Nelson is a city with a strong history and the locals like to celebrate the richness of our past. Our motel in central Nelson has jotted down some notably moments in Nelson’s history and how you can make the most of this historic city during your stay.
Nelson’s history traces back as far as the 12th century, when Maori first discovered the area. At the time, the upper North Island – today’s Nelson and Marlborough regions – were called Te Tau Ihu o Te Waka a Maui – The Prow of the Canoe of Maui.
Nelson Provincial Museum – go to the source to learn all about our region’s rich history that started with the Maori settlers.
The first European to reach New Zealand was Dutchman Abel Tasman. In 1642, he reached the shores of the upper South Island, but cultural confusion between the Dutch and the Maori led to an infamous and deadly first meeting. Ultimately, Abel Tasman abandoned his attempt to land and instead decided to try his luck further north on the North Island.
Golden Bay – nature meets history at this gorgeous stretch of sand. Discover what was so tempting to Abel Tasman when he first saw Golden Bay (or, as he called it, Murderer’s Bay!)

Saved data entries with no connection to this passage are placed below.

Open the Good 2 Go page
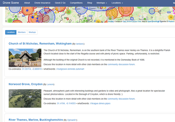This screenshot has height=122, width=175. pos(60,3)
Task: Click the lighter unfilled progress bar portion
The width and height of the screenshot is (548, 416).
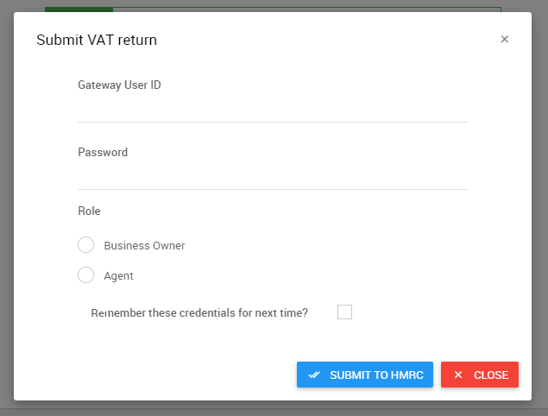Action: (307, 9)
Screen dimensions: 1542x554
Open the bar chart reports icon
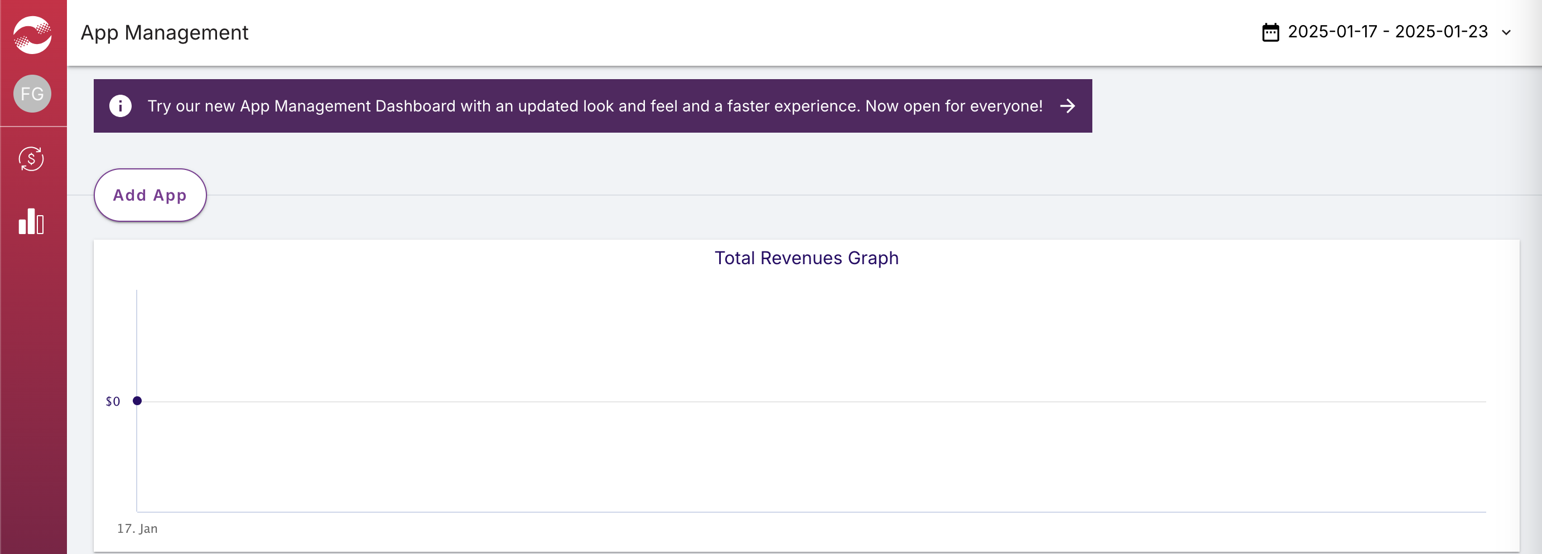click(x=31, y=222)
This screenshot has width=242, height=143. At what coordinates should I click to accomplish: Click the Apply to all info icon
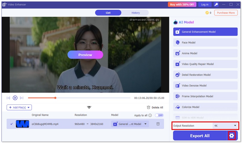(150, 115)
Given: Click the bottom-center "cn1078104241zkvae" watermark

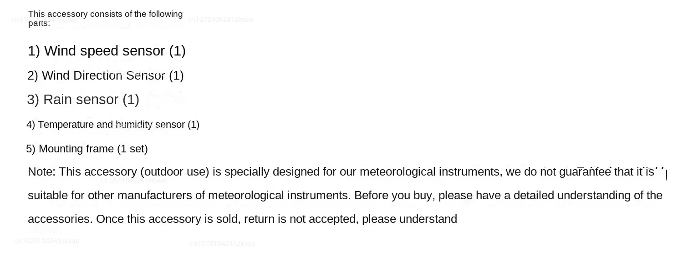Looking at the screenshot, I should tap(222, 244).
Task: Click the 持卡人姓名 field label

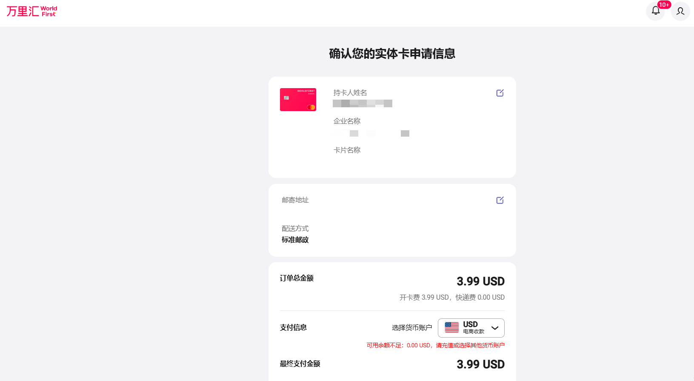Action: (x=350, y=93)
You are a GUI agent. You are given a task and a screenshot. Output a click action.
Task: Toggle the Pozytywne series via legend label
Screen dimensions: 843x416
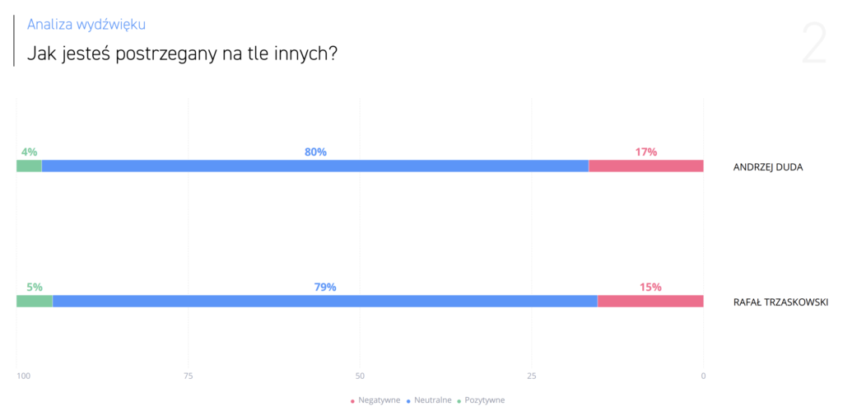click(485, 400)
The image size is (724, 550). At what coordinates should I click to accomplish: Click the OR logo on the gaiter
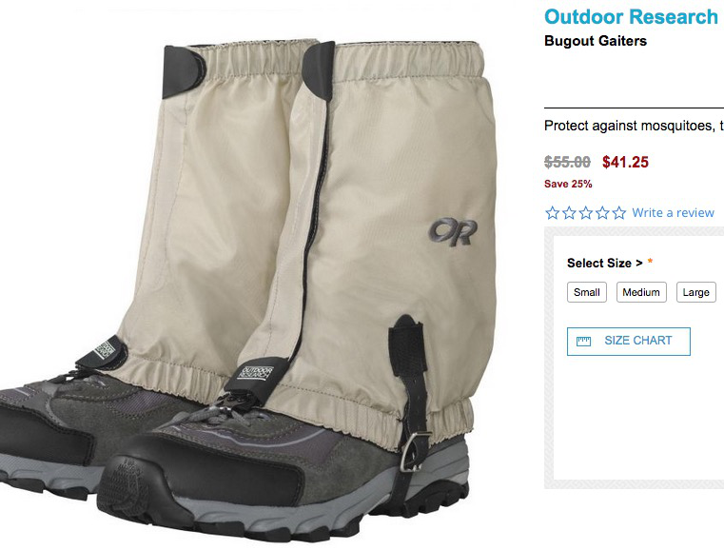point(453,232)
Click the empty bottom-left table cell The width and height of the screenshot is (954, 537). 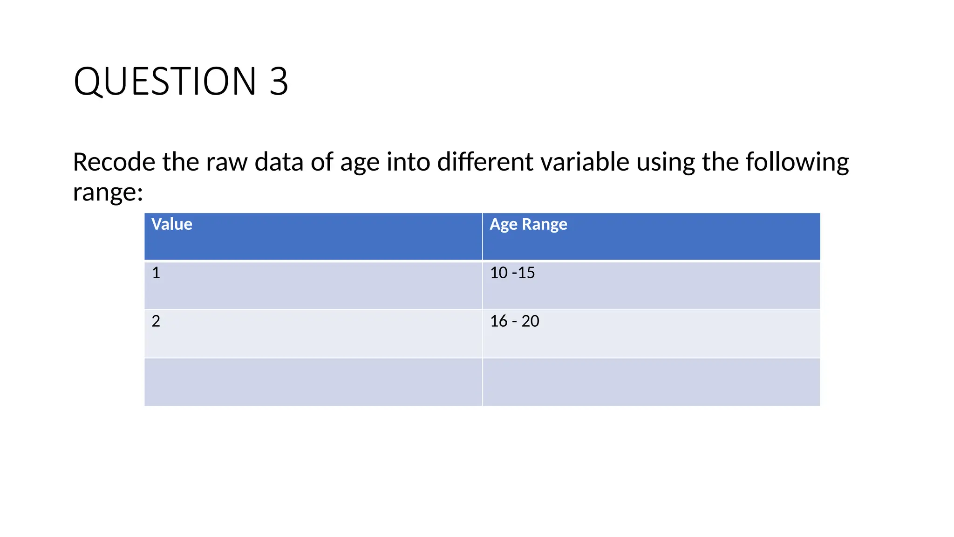313,382
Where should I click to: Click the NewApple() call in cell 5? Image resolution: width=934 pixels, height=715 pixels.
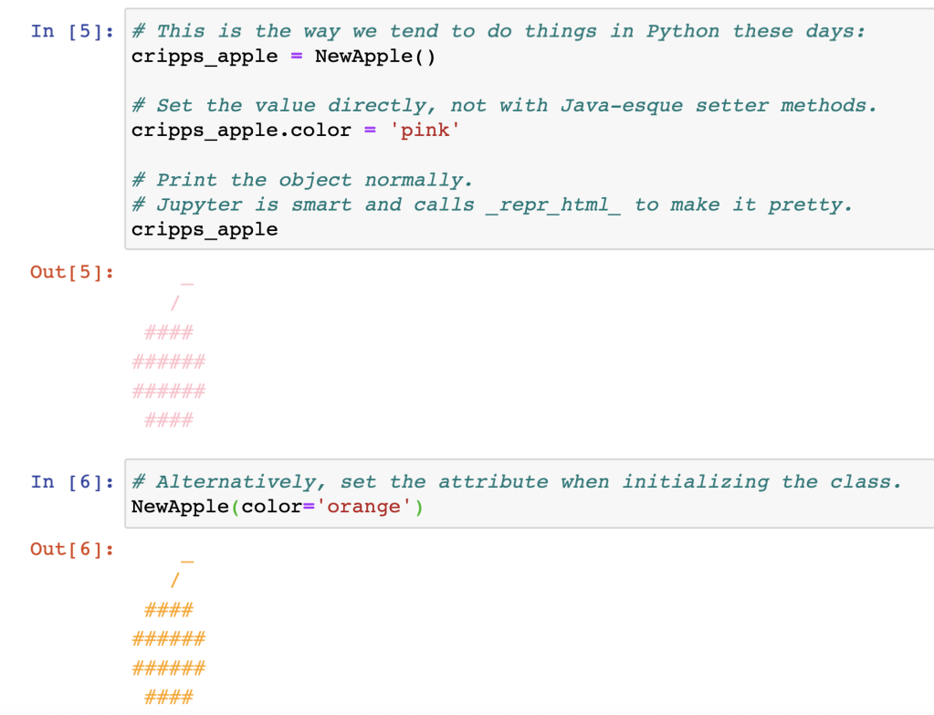coord(375,57)
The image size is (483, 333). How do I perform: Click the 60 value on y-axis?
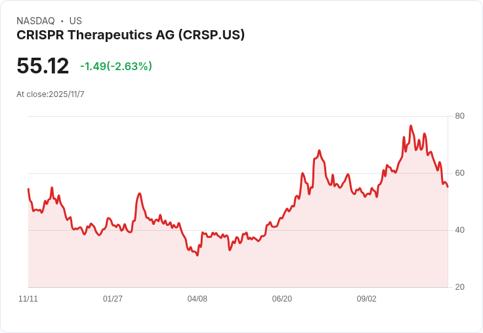tap(460, 174)
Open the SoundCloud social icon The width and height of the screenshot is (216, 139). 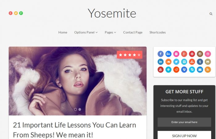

Under Captain James Cook’s direction, the Brits arrived in New Zealand in the late 1700s. In 1858, Queen Victoria declared Nelson a city even though it had only 5000 inhabitants and was a rural centre with cows roaming the streets.
Albion Square – the location of provincial government in the region in the late 1800s. View the historic fire engine house, trout hatchery and survey chain test marker
The Queens Gardens – beautiful Victorian gardens, opened in 1892 to celebrate Queen Victoria’s Jubilee.
After being declared a city, Nelson stayed quite small for nearly a hundred years. It was not until the 1950s that any significant population growth was observed. Today over 46,000 people live in Nelson and this vibrant city has become the largest in the upper South Island.